### Task goal
What is wanted is every record, duplicated word for word.

Segment Start: Data provided

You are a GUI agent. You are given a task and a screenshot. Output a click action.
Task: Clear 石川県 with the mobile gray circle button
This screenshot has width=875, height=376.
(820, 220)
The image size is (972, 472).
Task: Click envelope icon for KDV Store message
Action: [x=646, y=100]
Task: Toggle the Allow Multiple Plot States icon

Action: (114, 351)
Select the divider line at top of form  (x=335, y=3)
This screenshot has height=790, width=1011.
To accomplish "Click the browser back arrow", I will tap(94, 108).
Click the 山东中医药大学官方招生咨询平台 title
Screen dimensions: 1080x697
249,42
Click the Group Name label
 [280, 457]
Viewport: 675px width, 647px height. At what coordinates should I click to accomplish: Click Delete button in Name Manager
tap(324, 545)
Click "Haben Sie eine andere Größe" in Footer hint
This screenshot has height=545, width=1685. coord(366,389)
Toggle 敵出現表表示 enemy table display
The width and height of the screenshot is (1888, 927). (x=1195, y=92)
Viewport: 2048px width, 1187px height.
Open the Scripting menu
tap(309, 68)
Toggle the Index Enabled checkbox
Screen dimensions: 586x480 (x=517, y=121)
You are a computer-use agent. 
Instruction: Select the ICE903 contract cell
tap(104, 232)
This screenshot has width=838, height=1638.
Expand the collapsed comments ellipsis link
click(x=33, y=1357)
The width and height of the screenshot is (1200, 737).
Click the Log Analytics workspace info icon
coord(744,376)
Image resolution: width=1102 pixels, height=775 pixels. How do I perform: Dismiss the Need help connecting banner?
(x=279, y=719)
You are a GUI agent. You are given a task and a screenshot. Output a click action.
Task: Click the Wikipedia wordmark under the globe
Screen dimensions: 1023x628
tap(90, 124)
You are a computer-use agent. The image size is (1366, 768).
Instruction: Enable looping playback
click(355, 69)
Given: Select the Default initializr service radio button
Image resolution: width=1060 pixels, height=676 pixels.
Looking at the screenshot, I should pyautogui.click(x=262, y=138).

Segment End: Data provided

### Exercise solution
You are a GUI agent. You are given a task and a screenshot. Output a click action.
Task: Clear 石川県 with the mobile gray circle button
This screenshot has width=875, height=376.
(820, 220)
The image size is (972, 472).
Task: Click envelope icon for KDV Store message
Action: [x=646, y=100]
Task: Toggle the Allow Multiple Plot States icon

Action: (114, 351)
Select the divider line at top of form  (x=335, y=3)
This screenshot has height=790, width=1011.
To accomplish "Click the browser back arrow", I will tap(94, 108).
Click the 山东中医药大学官方招生咨询平台 title
Screen dimensions: 1080x697
249,42
Click the Group Name label
 [280, 457]
Viewport: 675px width, 647px height. At what coordinates should I click to accomplish: Click Delete button in Name Manager
tap(324, 545)
Click "Haben Sie eine andere Größe" in Footer hint
This screenshot has height=545, width=1685. coord(366,389)
Toggle 敵出現表表示 enemy table display
The width and height of the screenshot is (1888, 927). (x=1195, y=92)
Viewport: 2048px width, 1187px height.
Open the Scripting menu
tap(309, 68)
Toggle the Index Enabled checkbox
Screen dimensions: 586x480 (x=517, y=121)
You are a computer-use agent. 
Instruction: Select the ICE903 contract cell
tap(104, 232)
This screenshot has width=838, height=1638.
Expand the collapsed comments ellipsis link
click(x=33, y=1357)
The width and height of the screenshot is (1200, 737).
Click the Log Analytics workspace info icon
coord(744,376)
Image resolution: width=1102 pixels, height=775 pixels. How do I perform: Dismiss the Need help connecting banner?
(x=279, y=719)
You are a GUI agent. You are given a task and a screenshot. Output a click action.
Task: Click the Wikipedia wordmark under the globe
Screen dimensions: 1023x628
tap(90, 124)
You are a computer-use agent. The image size is (1366, 768).
Instruction: Enable looping playback
click(355, 69)
Given: Select the Default initializr service radio button
Image resolution: width=1060 pixels, height=676 pixels.
Looking at the screenshot, I should pyautogui.click(x=262, y=138).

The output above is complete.